So where necessary, we need to apply a transformation to get the population variance.

# population variance (need length of non-NA data)
n <- length(na.omit(salespeople$sales))
(population_variance_sales <- ((n-1)/n) * sample_variance_sales)

## [1] 34210.09

Variance does not have intuitive scale relative to the data being studied, because we have used a ‘squared distance metric’‍, therefore we can square-root it to get a measure of ‘deviance’ on the same scale as the data. We call this the standard deviation \(\sigma(x)\), where \(\mathrm{Var}(x) = \sigma(x)^2\). As with variance, standard deviation has both population and sample versions, and the sample version is calculated by default. Conversion between the two takes the form

\[ \sigma_p(x) = \sqrt{\frac{n-1}{n}}\sigma_s(x) \]

# sample standard deviation
(sample_sd_sales <- sd(salespeople$sales, na.rm = TRUE))

## [1] 185.2245

# verify that sample sd is sqrt(sample var)
sample_sd_sales == sqrt(sample_variance_sales)

## [1] TRUE

# calculate population standard deviation
(population_sd_sales <- sqrt((n-1)/n) * sample_sd_sales)

## [1] 184.9597

Given the range of sales is [151, 945] and the mean is 527, we see that the standard deviation gives a more intuitive sense of the ‘spread’ of the data relative to its inherent scale.

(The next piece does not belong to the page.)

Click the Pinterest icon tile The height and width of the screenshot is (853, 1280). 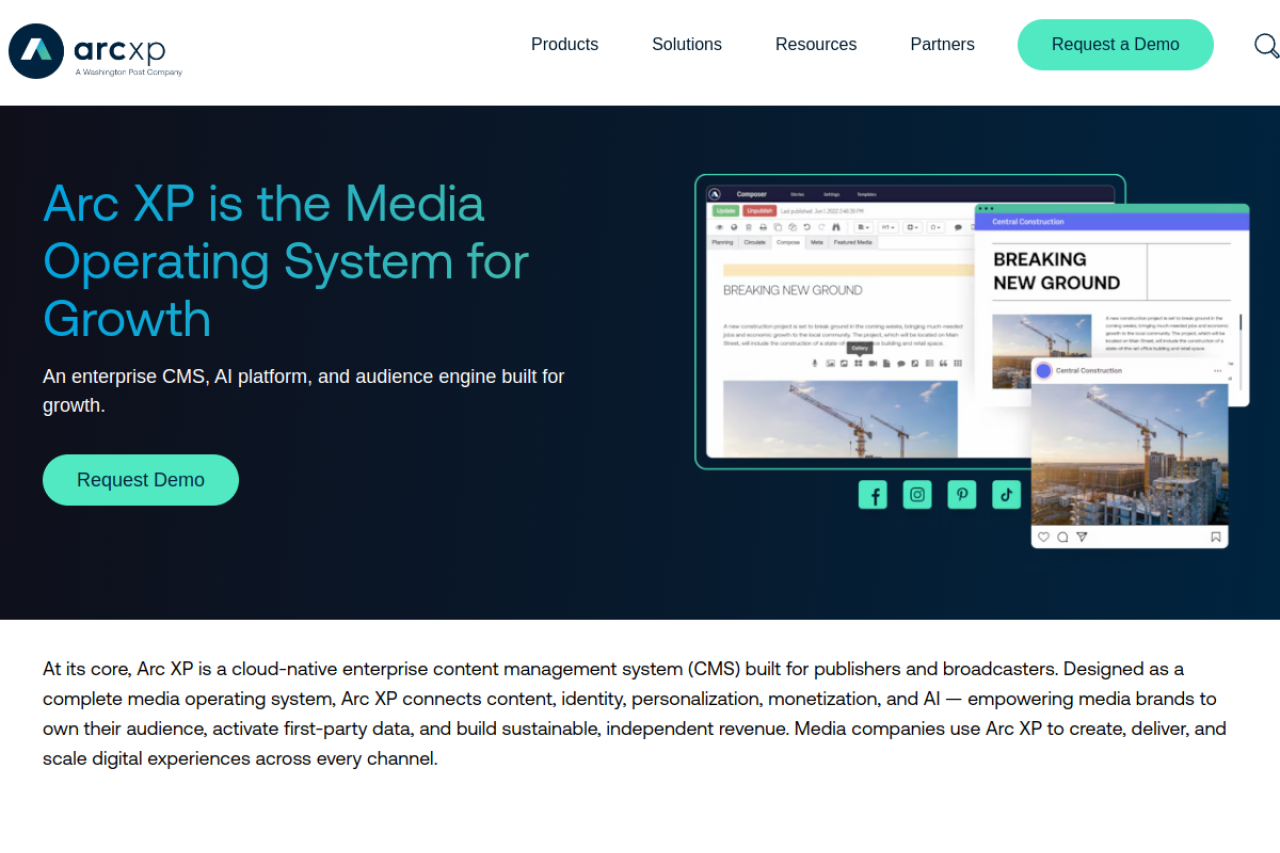(x=962, y=494)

3.1.2 Covariance and correlation

The covariance between two variables is a measure of the extent to which one changes as the other changes. If \(y = y_1, y_2, \dots, y_n\) is a second variable, and \(\bar{x}\) and \(\bar{y}\) are the means of \(x\) and \(y\), respectively, then the sample covariance of \(x\) and \(y\) is defined as

\[ \mathrm{cov}_s(x, y) = \frac{1}{n - 1}\sum_{i = 1}^{n}(x_i - \bar{x})(y_i - \bar{y}) \] and as with variance, the population covariance is

\[ \mathrm{cov}_p(x, y) = \frac{n-1}{n}\mathrm{cov}_s(x, y) \]

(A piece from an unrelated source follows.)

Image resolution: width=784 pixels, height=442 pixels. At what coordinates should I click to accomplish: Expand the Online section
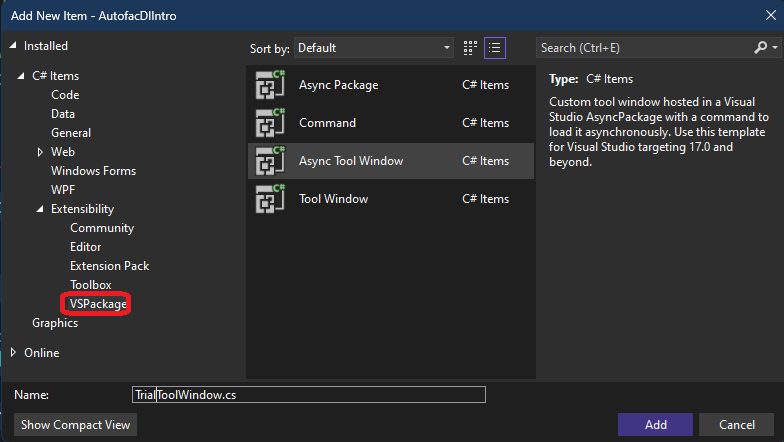coord(13,352)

Again, the sample covariance is the default in R, and we need to transform to obtain the population covariance.

# get sample covariance for sales and customer_rate, 
# ignoring observations with missing data
(sample_cov <- cov(salespeople$sales, salespeople$customer_rate, 
                   use = "complete.obs"))

## [1] 55.81769

# convert to population covariance (need number of complete obs)
cols <- subset(salespeople, select = c("sales", "customer_rate"))
n <- nrow(cols[complete.cases(cols), ])
(population_cov <- ((n-1)/n) * sample_cov)

## [1] 55.65821

As can be seen, the difference in covariance is very small between the sample and population versions, and both confirm a positive relationship between sales and customer rating. However, we again see this issue that there is no intuitive sense of scale for this measure.

Pearson’s correlation coefficient divides the covariance by the product of the standard deviations of the two variables:

\[ r_{x, y} = \frac{\mathrm{cov}(x, y)}{\sigma(x)\sigma(y)} \] This creates a scale of \(-1\) to \(1\) for \(r_{x, y}\), which is an intuitive way of understanding both the direction and strength of the relationship between \(x\) and \(y\), with \(-1\) indicating that \(x\) increases perfectly as \(y\) decreases, \(1\) indicating that \(x\) increases perfectly as \(y\) increases, and \(0\) indicating that there is no relationship between the two.

As before, there is a sample and population version of the correlation coefficient, and R calculates the sample version by default. Similar transformations can be used to determine a population correlation coefficient and over large samples the two measures converge.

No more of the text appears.